#### WRITTEN REQUEST
Please echo the records below line for line, with no changes.

## Start

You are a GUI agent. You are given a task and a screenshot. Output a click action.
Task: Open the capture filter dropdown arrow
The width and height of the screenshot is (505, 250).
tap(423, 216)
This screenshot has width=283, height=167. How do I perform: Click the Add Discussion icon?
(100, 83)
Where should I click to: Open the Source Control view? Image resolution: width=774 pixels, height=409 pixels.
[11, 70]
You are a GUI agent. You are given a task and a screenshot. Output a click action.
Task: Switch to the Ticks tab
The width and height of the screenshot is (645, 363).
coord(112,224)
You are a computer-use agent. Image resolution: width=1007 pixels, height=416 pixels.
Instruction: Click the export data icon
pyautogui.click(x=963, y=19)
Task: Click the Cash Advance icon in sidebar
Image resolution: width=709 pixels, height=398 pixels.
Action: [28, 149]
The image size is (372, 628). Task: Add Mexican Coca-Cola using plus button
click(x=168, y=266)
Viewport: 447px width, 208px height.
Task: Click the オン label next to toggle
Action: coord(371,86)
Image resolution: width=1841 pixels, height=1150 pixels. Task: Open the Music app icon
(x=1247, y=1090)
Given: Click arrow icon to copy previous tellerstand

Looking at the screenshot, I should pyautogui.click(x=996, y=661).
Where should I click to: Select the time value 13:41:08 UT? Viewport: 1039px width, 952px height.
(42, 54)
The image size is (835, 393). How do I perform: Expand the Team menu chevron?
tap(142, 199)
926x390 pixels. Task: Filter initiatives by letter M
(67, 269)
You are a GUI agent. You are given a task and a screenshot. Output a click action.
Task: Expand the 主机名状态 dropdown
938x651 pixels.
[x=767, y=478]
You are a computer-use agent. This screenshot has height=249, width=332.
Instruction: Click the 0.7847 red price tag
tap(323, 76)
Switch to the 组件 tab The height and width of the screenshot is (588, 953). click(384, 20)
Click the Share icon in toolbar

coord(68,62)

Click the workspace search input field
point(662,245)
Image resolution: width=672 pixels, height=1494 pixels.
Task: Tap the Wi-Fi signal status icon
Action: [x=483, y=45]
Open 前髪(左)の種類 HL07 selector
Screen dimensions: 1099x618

## End

#### SOLUTION TO THIS TASK
You are a GUI agent. You are given a task and a screenshot. Output a click action.
Task: Open the capture filter dropdown arrow
The width and height of the screenshot is (505, 250).
tap(423, 216)
This screenshot has width=283, height=167. How do I perform: Click the Add Discussion icon?
(100, 83)
Where should I click to: Open the Source Control view? Image resolution: width=774 pixels, height=409 pixels.
[11, 70]
You are a GUI agent. You are given a task and a screenshot. Output a click action.
Task: Switch to the Ticks tab
The width and height of the screenshot is (645, 363).
coord(112,224)
You are a computer-use agent. Image resolution: width=1007 pixels, height=416 pixels.
Instruction: Click the export data icon
pyautogui.click(x=963, y=19)
Task: Click the Cash Advance icon in sidebar
Image resolution: width=709 pixels, height=398 pixels.
Action: [28, 149]
The image size is (372, 628). Task: Add Mexican Coca-Cola using plus button
click(x=168, y=266)
Viewport: 447px width, 208px height.
Task: Click the オン label next to toggle
Action: coord(371,86)
Image resolution: width=1841 pixels, height=1150 pixels. Task: Open the Music app icon
(x=1247, y=1090)
Given: Click arrow icon to copy previous tellerstand

Looking at the screenshot, I should pyautogui.click(x=996, y=661).
Where should I click to: Select the time value 13:41:08 UT? Viewport: 1039px width, 952px height.
(42, 54)
The image size is (835, 393). How do I perform: Expand the Team menu chevron?
tap(142, 199)
926x390 pixels. Task: Filter initiatives by letter M
(67, 269)
You are a GUI agent. You are given a task and a screenshot. Output a click action.
Task: Expand the 主机名状态 dropdown
938x651 pixels.
[x=767, y=478]
You are a computer-use agent. This screenshot has height=249, width=332.
Instruction: Click the 0.7847 red price tag
tap(323, 76)
Switch to the 组件 tab The height and width of the screenshot is (588, 953). click(384, 20)
Click the Share icon in toolbar

coord(68,62)

Click the workspace search input field
point(662,245)
Image resolution: width=672 pixels, height=1494 pixels.
Task: Tap the Wi-Fi signal status icon
Action: [x=483, y=45]
Open 前髪(左)の種類 HL07 selector
Screen dimensions: 1099x618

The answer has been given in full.